[Data items]
# # # # #

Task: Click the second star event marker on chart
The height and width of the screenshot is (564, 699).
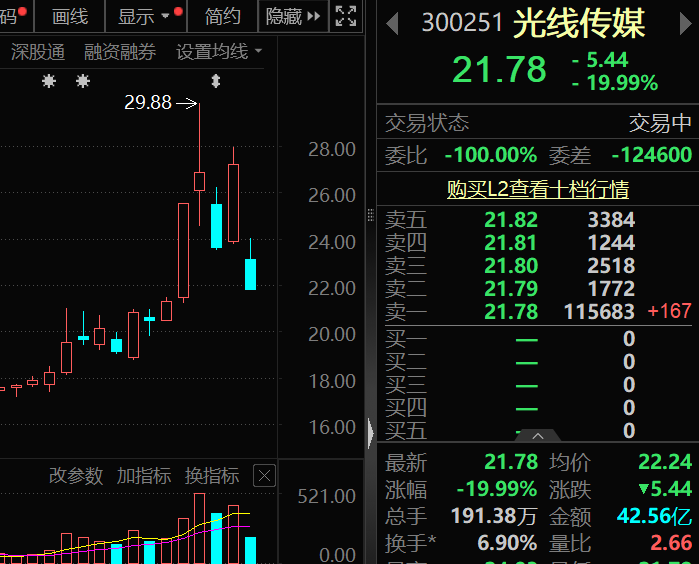Action: point(82,81)
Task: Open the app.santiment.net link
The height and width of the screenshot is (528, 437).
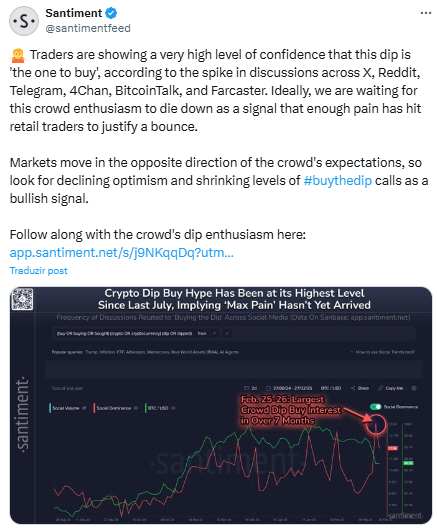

# # # # #

> WORK ITEM: No picture should be included when the data are set down again exactly.

> ANSWER FOR THE TASK:
Task: Click the second star event marker on chart
The height and width of the screenshot is (564, 699).
Action: point(82,81)
Task: Open the app.santiment.net link
The height and width of the screenshot is (528, 437).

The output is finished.